The mighty cry to humanity from Charlie Chaplin’s speech in his film The Great Dictator opens up the album, gives us a glimpse at the fury and fire of the band’s music and the direction of their EP. Religion manifests as a call to arms to anyone who seems afraid of the oppression awaiting them in life instead of taking that fear and morphing it into the motivation necessary to live without the complication of human terror and self-defeat. From the dying notes of Chaplin’s resonant voice, Rocki Evans comes in with a heavily throated vocal that tears through the very soul of the listener.
This is what an album is supposed to be: explosive, passionate, self-indulgent. CharlieRED gives us that with Religion. The cleverness of the album lay in its very title. The blues and gospel in it lends itself to the title; however, the album is an examination, a look into what it truly means to hold strong to the dogmatic pitfalls of one’s religious creed: “You can judge me. You can hate me. Or you can love me. But either way, I deal with it on my own.” (Kansas) And still, we’ve got the passion and unparalleled thirst for something deeper.

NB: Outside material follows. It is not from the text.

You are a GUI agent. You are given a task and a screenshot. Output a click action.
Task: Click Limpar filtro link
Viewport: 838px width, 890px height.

Every track has its own living soul, its own lesson that peels back the album itself and reveals the ultimate lesson therein. The most incredible aspect, however, is that each lesson, like each soul, is different for each listener. For those who focus on the music itself, there’s the rich tapestry of musical history, crawling from the gritty blues inherent in the Negro Spiritual of the 19th century and digs its fingernails into the exuberant amalgamation of the spiritual and the blues to create the early growls and elations of Gospel. (Radiant Child and inReligion) For others, it’s the narrow scope of isolation, the prolonged sadness of wanting and yearning for something to touch and hold fast to your heart, its beauty digging its claws into you. (Could Be, Norah Jones) Still others will see the blatant expression of Rocki Evans’s personal spiritual journey and his own connection and relationship with God. (The Reason #1 and #2, Religion)

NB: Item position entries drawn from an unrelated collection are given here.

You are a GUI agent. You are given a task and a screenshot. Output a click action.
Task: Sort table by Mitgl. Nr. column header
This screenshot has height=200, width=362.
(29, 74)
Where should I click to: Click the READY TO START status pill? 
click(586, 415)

Every aspect of Religion is a tool to force the listener to reflect, to come to terms with their own truth, their respective understanding of the expansive mind and marvel of the universe. There are so many parts of this album, so many aspects to its fullness that you can’t simply give it one listen and think you’ve uncovered every piece. The album in and of itself is a bold attempt to divulge some sort of deeper truth. I think in parts it succeeds. But I think the overwhelming feeling is the EP exposes one man’s raw soul without apology and with deep intellectual inspection.